**Source text**
New research from the Robotics Institute at Carnegie Mellon University shows that AI-powered pilots could enable the integration of autonomous aircraft into the airspace. Above is a simulation demonstrating the capabilities of an AI pilot. (Photo: The Robotics Institute, Carnegie Mellon University)

Researchers at Carnegie Mellon University have designed an AI (artificial intelligence) pilot that can navigate an aircraft through crowded airspace using visual flight rules (VFR). The AI pilot has been tested on flight simulators, and it detects other aircraft using a computer vision system and six cameras. It also offers the ability to communicate with air traffic controllers and pilots using its automatic speech recognition function.

There has not been sufficient research conducted on integrating autonomous vehicles into the airspace with manned aircraft, according to Jay Patrikar, a Ph.D. student at Carnegie Mellon’s Robotics Institute that worked on the AI pilot project.

“With air taxis, most have been focusing on the hardware—building the aircraft, making it go faster and farther,” Patrikar told Avionics International. “Nobody has talked enough about how these taxis would get integrated into the current airspace system.” 

The AI pilot can operate an aircraft just like a human pilot, shared Dr. Jean Oh, associate research professor at the university’s Robotics Institute. She noted that larger airports usually have an air traffic control tower to optimize the schedule for aircraft taking off and landing.

At smaller airports, pilots rely on radio communications and visually observing other aircraft in the airspace to coordinate their actions. According to the Carnegie Melon team, most autopilot controls featured in commercial airliners and other aircraft are designed to operate under instrument flight rules (IFRs). That’s one reason why their team is focused on developing an AI pilot that can interact with other aircraft in the lower altitude VFR airspace where electric air taxis and drones operate. 

“We ran a very simple scenario with two airplanes trying to land at the same airport, potentially creating conflict,” said Dr. Oh regarding the simulated flight tests. “They need to plan their trajectories so they avoid collisions safely.”

The AI predicts the future trajectories of other aircraft after observing their movements. “Based on those predicted trajectories, the AI planner chooses a safe action,” Dr. Oh told Avionics. “We compute all the possible cases and then choose the safest path.”

The researchers’ current approach focuses mostly on this trajectory-based intention prediction and planning. They are also working on a proof of concept for using natural language understanding. “We use communication to capture the other pilot’s intentions,” she noted. “When that information is available, the algorithm can use it to refine the planning.”

**Task to carry out**
List every abbreviation the AI pilot article defines, along with the full term it gives for each. Rely only on the AI pilot article above and bring in nothing from outside it.

**Dataset section**
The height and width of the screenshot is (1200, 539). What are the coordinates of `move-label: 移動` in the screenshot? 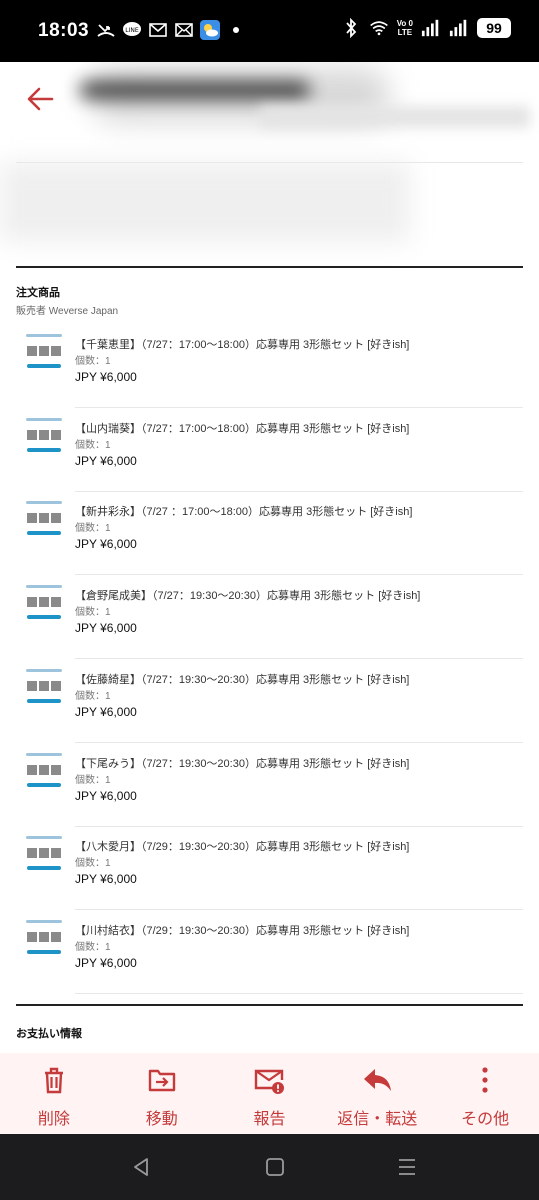 It's located at (162, 1120).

**Written answer**
- AI: artificial intelligence
- VFR: visual flight rules
- IFRs: instrument flight rules